The typical document presented to brokers will set out the principal’s prohibition of the payment of bribes and/or the provision of other inducements. There will often be a general ban on ‘inappropriate entertainment’ without defining exactly what that might be. Brokers will be required to confirm their adherence to the principal’s policies, and will often be required to agree to allow their records to be audited. And it is some of the ‘additional’ provisions that can cause the most difficulties.
In the U.S., the Foreign Corrupt Practices Act 1977 (as amended) has been around for a number of years. It has not been unusual for a provision to be inserted into contracts saying that the other (non-US) party would not do anything in breach of the Act. When the UK statute comes into force, if someone acting for a company (not just an employee but also a third party agent or broker) gives or receives a bribe, the company will need to demonstrate that it has adequate procedures in place to prevent such corruption. If the company cannot do so then it may face a criminal prosecution and be liable to a substantial fine. This requirement to demonstrate procedures has led to the appearance of written documents on shipbrokers’ desks.

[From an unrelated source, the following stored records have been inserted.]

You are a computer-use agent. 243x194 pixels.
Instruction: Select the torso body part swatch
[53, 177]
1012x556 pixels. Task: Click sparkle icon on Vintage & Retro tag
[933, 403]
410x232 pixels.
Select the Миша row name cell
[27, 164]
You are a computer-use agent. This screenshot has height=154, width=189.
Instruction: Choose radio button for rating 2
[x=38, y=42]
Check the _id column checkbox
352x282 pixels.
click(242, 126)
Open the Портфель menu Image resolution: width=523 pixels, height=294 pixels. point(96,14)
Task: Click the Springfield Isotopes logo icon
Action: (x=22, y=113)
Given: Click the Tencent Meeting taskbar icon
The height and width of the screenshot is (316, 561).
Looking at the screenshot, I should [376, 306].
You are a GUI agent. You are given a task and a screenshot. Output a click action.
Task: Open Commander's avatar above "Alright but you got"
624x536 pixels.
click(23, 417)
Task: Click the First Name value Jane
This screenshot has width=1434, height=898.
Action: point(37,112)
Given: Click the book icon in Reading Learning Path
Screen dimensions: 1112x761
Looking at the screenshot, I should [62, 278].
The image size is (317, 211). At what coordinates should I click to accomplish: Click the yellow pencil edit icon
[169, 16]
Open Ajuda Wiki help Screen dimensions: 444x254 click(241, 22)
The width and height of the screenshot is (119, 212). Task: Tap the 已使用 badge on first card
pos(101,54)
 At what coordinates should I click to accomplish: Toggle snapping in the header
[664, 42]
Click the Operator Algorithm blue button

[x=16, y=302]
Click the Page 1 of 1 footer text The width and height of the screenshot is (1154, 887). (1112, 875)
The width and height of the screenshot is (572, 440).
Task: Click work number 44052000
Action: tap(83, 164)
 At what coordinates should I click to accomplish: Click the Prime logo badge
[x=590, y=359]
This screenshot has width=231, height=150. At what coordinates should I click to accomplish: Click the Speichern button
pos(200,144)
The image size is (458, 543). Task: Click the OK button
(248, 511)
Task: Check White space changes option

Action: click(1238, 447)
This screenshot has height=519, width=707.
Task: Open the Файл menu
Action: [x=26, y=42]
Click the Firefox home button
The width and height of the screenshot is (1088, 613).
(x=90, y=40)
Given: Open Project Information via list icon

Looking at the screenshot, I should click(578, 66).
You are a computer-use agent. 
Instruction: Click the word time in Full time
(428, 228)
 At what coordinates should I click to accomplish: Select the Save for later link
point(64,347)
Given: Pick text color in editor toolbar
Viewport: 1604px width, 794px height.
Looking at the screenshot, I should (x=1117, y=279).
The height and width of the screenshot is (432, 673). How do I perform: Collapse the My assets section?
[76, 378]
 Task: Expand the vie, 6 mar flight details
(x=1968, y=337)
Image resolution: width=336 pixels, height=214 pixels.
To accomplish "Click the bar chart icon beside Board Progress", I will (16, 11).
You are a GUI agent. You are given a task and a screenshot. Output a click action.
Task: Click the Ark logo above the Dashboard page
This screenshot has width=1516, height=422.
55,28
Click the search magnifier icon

ITIC Claims Director Andrew Jamieson said, “Over more recent times, a tendency has developed for companies to issue formal agreements setting out their ‘ethical trade policies’. ITIC has seen agreements from principals based in many different countries. These documents are often in the form of separate agreements sent to brokers to sign, although sometimes the provisions are included as part of commission agreements. Whatever the format, it is important to make sure that these agreements are not used as an excuse to insert other rights, obligations or responsibilities.
“Brokers reviewing these agreements should ensure that the text does not make them responsible for the acts of others in the chain. It is one thing to confirm you have not paid or received a bribe, but it is quite another to provide an undertaking that no-one else has.
“The next consideration is the scope of the agreement. Anti-corruption measures should not cause any difficulty, but some agreements contain general unqualified statements that the broker must comply with all laws, whether relevant or not. A recent example included an undertaking that a broker would make all appropriate declarations, filings and disclosures to the tax authorities and that these would be open to inspection by the principals. Most brokers would regard that as overly intrusive.
“The inclusion of wide-reaching ‘audit clauses’ can also be a cause of concern to brokers. In one recent case, a broker agreed that ‘its books and records (and those of related parties) shall be subject to audit…’ and that, ‘the auditors shall have full and unrestricted access’. If you objected, then presumably the principal would point out the next provision that the ‘broker forfeits, waives and agrees to forgo any rights to compensation…’
“It is unlikely that brokers will be able to avoid signing these types of agreements, and the greater emphasis on regulatory compliance will make them more common. Brokers should ensure that the provisions are limited to their own actions and that any rights granted to the principal are reasonable and directly relevant to the transaction in question.”